Task description —
Each line of the records below that holds "computer" should be copied out.

[Start of Attachment]

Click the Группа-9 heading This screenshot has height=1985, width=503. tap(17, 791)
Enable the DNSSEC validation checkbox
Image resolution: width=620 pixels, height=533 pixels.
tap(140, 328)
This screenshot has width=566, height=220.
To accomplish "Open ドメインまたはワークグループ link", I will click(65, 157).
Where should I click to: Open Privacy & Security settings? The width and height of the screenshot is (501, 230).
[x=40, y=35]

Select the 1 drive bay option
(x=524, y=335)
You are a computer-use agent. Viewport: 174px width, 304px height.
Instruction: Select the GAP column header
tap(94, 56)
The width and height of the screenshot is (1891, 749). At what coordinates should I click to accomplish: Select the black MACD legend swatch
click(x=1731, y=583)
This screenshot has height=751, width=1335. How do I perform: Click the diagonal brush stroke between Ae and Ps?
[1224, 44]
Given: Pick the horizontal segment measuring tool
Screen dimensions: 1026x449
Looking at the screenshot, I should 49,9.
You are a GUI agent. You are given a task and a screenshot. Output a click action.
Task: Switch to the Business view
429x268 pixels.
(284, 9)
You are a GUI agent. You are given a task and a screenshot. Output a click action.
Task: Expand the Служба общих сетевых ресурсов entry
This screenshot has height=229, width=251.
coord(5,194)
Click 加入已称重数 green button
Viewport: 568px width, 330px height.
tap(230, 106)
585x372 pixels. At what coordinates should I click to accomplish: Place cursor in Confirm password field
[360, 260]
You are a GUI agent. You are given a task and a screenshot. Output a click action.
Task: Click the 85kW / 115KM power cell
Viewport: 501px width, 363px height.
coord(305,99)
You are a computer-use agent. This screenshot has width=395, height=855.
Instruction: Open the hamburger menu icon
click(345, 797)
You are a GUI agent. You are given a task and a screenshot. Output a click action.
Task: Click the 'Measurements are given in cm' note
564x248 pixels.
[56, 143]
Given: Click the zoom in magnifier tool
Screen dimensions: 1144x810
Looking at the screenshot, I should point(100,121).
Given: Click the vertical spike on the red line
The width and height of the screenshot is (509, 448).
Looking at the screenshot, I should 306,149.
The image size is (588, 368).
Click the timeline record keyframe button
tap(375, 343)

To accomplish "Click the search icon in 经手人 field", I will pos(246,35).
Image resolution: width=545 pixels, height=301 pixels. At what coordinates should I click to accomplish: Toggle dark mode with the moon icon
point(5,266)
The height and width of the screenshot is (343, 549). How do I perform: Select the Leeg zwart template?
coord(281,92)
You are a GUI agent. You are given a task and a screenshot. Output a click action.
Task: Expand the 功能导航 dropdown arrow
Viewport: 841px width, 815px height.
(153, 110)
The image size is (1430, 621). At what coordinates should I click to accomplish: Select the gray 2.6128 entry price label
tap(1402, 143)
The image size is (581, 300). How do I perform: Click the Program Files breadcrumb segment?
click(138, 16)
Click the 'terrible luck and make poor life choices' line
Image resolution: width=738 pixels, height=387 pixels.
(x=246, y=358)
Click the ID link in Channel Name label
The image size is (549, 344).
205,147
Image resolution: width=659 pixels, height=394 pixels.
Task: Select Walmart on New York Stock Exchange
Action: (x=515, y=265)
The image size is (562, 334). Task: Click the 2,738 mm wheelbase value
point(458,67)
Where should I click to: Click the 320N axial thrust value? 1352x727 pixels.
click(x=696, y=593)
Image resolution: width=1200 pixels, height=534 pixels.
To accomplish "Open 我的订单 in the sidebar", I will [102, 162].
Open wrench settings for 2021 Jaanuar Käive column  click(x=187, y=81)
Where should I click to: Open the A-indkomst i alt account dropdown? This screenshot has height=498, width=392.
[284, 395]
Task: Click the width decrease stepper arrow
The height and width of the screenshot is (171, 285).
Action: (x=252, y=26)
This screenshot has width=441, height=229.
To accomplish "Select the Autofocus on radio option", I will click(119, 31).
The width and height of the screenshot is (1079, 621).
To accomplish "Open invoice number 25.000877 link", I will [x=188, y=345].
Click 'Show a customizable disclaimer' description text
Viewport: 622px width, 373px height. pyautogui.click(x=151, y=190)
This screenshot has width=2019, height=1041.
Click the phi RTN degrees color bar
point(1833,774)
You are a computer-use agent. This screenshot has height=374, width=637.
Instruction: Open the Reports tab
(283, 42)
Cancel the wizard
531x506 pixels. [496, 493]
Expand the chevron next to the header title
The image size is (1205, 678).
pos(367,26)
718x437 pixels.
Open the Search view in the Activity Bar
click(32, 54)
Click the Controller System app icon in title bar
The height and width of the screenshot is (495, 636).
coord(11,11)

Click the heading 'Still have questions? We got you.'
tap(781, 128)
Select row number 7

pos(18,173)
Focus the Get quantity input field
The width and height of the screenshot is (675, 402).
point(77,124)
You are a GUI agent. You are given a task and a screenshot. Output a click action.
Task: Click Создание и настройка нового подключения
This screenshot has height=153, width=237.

[End of Attachment]

Output below —
You are a computer-use agent. Viewport: 174px width, 304px height.
You are a computer-use agent. This screenshot has width=395, height=855.
You are a computer-use agent. This screenshot has height=374, width=637.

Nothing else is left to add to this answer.